LEEDS — More than a hundred people roamed through the soft grass of the Leeds City Park Friday for the first evening of Wild West Days, an event aimed at reawakening the lifestyle and traditions of the Wild West.
With depictions of gunslingers decorating the park and fresh, just-off-the-tree apples for sale, Wild West Days in Leeds evokes a sense of retrospective contemplation about the Western movement that began in the 1800s — a journey later romanticized by novelists and Hollywood. Even two centuries later, the intrigue of cowboys, saloons and outlaws of the American West lives on.
Square dancers from the Sunshine Dancers group started off Friday night’s events, showcasing what one of the dancers, Sandra Lucus, of St. George, called “the American art form.”
“The Irish have their river dance and we have the square dance,” Lucus said. “I think it’s sad that square dancing isn’t as widely practiced and danced anymore. I would love to see more young people learning to square dance.”
The resurrection of the Wild West in Leeds is about nurturing the spirit of community, said Angela Rohr, Silver Reef resident and Leeds councilwoman. Rohr helped organize Wild West Days. Just two weeks ago, food vendors were nonexistent, she said; but, surprisingly, a multitude of people stepped up and offered assistance.
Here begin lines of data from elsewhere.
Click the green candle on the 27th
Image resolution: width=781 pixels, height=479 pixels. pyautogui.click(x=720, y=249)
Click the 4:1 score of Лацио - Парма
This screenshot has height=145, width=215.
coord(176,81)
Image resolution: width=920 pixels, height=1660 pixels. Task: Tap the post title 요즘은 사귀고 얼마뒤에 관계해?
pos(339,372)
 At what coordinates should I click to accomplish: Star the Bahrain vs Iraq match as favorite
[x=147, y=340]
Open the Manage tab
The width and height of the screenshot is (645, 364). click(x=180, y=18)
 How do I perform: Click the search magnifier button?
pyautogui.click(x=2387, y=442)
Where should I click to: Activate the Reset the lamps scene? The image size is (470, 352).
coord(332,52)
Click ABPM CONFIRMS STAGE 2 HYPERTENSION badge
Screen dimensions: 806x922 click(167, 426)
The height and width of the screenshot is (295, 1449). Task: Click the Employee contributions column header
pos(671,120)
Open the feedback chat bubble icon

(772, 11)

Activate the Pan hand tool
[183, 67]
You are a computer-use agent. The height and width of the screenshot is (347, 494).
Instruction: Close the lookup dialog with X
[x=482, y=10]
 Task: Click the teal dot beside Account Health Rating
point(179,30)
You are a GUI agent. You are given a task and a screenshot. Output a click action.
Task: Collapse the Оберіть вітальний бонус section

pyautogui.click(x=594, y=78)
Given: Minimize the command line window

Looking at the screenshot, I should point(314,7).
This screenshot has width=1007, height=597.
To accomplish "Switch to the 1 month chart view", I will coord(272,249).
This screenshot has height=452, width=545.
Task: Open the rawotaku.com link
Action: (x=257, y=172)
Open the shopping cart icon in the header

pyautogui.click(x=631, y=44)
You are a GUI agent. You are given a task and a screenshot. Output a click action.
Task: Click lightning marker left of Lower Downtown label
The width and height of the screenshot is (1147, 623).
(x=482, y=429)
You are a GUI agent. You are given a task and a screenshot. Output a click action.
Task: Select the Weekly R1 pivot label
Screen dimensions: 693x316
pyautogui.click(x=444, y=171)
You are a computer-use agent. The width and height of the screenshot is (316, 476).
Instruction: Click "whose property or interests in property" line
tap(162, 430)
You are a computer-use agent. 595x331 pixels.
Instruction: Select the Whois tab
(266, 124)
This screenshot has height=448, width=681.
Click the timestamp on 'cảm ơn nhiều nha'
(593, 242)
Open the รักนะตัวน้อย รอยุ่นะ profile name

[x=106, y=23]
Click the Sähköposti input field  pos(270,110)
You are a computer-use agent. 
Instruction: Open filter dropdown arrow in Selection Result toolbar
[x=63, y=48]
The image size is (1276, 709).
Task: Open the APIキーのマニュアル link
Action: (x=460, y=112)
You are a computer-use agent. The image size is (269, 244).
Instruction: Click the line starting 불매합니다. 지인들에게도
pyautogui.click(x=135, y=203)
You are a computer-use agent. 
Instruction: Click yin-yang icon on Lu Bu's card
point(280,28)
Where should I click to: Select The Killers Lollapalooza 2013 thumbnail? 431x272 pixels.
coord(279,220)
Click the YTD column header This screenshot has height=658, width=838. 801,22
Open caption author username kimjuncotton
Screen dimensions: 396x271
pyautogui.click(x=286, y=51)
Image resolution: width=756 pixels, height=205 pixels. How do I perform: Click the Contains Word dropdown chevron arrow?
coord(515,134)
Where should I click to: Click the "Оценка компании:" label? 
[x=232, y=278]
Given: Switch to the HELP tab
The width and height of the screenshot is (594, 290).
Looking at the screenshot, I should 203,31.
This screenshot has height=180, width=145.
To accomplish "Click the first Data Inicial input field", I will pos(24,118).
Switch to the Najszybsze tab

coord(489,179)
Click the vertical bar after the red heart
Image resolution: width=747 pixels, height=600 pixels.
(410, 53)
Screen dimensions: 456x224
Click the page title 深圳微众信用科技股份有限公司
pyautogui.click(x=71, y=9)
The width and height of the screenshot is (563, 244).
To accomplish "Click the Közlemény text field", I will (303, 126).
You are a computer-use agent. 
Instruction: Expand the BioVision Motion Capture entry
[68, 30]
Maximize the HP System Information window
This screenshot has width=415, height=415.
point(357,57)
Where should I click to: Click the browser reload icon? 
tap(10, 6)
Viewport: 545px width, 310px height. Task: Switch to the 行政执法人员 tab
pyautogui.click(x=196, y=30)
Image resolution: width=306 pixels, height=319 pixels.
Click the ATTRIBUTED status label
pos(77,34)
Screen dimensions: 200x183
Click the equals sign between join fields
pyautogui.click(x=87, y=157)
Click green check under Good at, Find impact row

“It’s certainly not Peach Days,” Rohr said, “but bringing back this event gives people a feeling of pride.”
She added that traditions, like residential farming, are encouraged in Leeds.
“We try to foster a good mix by encouraging residents to grow their own food, even just a small garden,” Rohr said. “From what I’ve heard, Leeds has the longest growing season in Washington County. What are we going to do after we build houses on all the farmland?”
Before the dawning of golden arches or fake diamond-encrusted iPhone cases, people of the West were connected through survival, faith and a dream of what lay yonder beyond the Western horizon. It is the modern technology that has caused a disconnect in our society and aided in the decline of Western traditions in our communities, said Jesse Reed, of Leeds, who was dressed as a deputy for a historical play that was part of the night’s entertainment. Reed was decked out in a tan leather vest and a gold, star-shaped sheriff pin.
“I consider myself a modern cowboy,” Reed said. “Leeds was a part of the entire Western movement. I don’t think the Wild West gets represented in the modern days, and I think it’s important that we perpetuate an understanding to the younger generations of what the Wild West really was. I think we’ve lost contact with each other because of modern technology. In the early days, we had to rely on our neighbors.”
Wild West days continues until 11 p.m. Saturday, offering a peek into the early days of Leeds.